Nello scorrere della serata, con i racconti pur accennati e mille volte interrotti dei partecipanti, si andava formando, attraverso la mediazione delle mappe, una narrazione collettiva che faceva affiorare un tessuto relazionale dalle maglie straordinariamente strette.

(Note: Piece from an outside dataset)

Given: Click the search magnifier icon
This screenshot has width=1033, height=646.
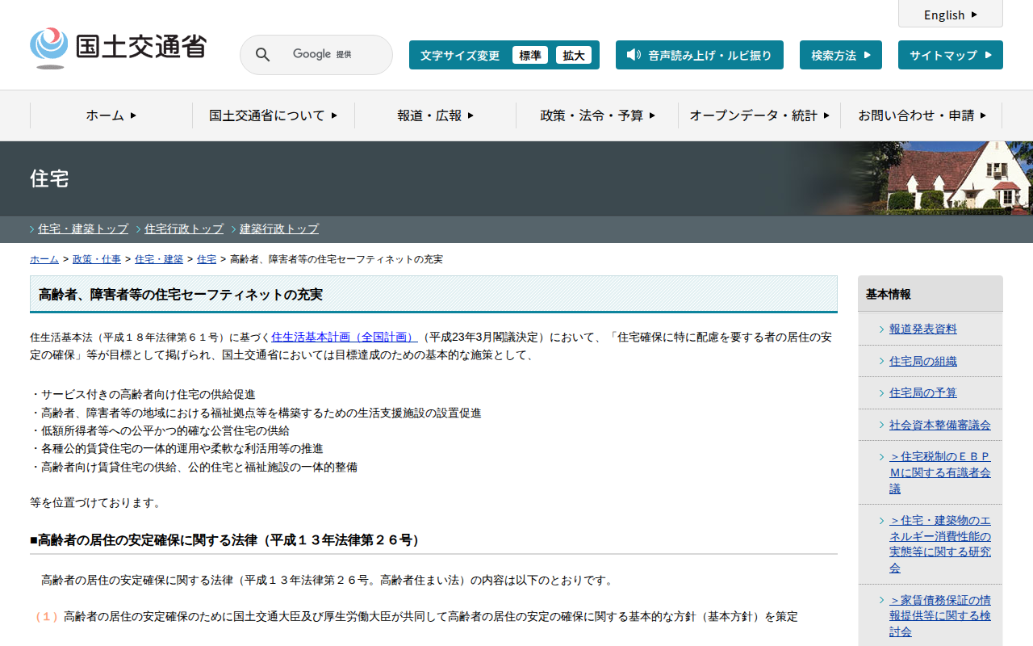Looking at the screenshot, I should tap(262, 55).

Il laboratorio di mappatura, il tour del pomeriggio attraverso i luoghi rappresentati, e infine l'incontro con un pubblico esterno al progetto, hanno reso possibile oggettivare un'esperienza della città che ha permesso di costruire una maggiore consapevolezza dell'abitare il primo approdo da parte di tutti i soggetti coinvolti. I cittadini bolognesi presenti al TPO hanno potuto scoprire, nella relazione peculiare tra i nuovi abitanti e la città, una stratificazione del vivere urbano prima sconosciuta; i migranti, nel processo di apprendimento e immaginazione dello spazio innescato con il disegno, hanno potuto pensarsi come abitanti di quella città di cui, attraverso le mappe e il loro racconto pubblico, si erano esplicitamente appropriati.


NOTE
[1] L'Associazione Yoda (Youths for Development Alchemy) propone interventi di cooperazione internazionale nei paesi in via di sviluppo e organizza ogni anno a Bologna il Festival del turismo responsabile.

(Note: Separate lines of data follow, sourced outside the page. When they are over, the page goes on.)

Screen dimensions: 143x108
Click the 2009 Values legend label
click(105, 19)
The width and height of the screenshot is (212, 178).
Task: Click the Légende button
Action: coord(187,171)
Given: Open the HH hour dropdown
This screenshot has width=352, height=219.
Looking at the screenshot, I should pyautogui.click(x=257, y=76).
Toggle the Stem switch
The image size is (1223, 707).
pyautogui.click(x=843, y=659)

[2] L'Operazione Mare nostrum è stata una vasta missione di salvataggio in mare dei migranti che cercavano di attraversare il Canale di Sicilia dalle coste libiche ai territori italiano e maltese, attuata dal 18 ottobre 2013 al 31 ottobre 2014 dalle forze della Marina Militare e dell'Aeronautica Militare italiane dopo il tragico naufragio del 3 ottobre 2013 avvenuto a poche miglia dal porto di Lampedusa, nel quale persero la vita 366 migranti.
[3] Per la descrizione dell'intervista semi-strutturata si rimanda al punto 5 del testo Città d'approdo: Rovereto.

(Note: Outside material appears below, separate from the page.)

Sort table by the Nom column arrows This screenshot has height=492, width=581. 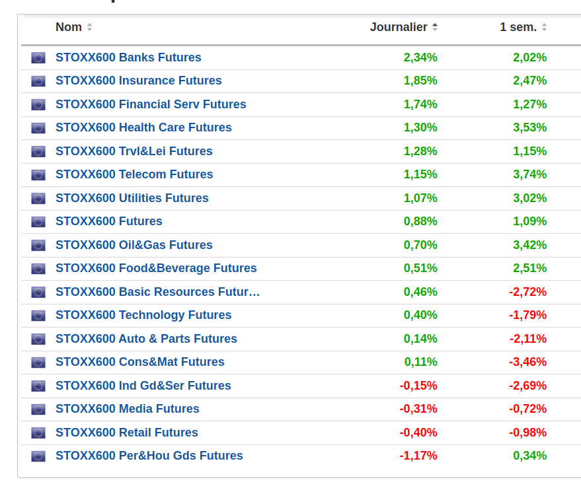pyautogui.click(x=90, y=28)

[4] A Milano il criterio per la costruzione del campione era stato dettato dalla ricerca di un'eterogeneità non soltanto rispetto ai Paesi di provenienza degli intervistati, ma anche rispetto ai luoghi frequentati nella città e dunque ai modi di vivere e attraversare lo spazio urbano; anche il gruppo di Rovereto presentava diverse situazioni abitative seppure la maggioranza abitasse in un campo profughi. Per una descrizione dei criteri di costruzione del campione nell'indagine condotta a Milano vedi cap. 3.2.1. "Tre sguardi sulla città: la costruzione del campione", in Pezzoni (2013), La città sradicata. Geografie dell'abitare contemporaneo. I migranti mappano Milano, O barra O edizioni, Milano, p. 91.
[5] I luoghi segnalati sulle mappe sono evidenziati in grassetto, in corsivo quelli inseriti per arricchire la conoscenza della città.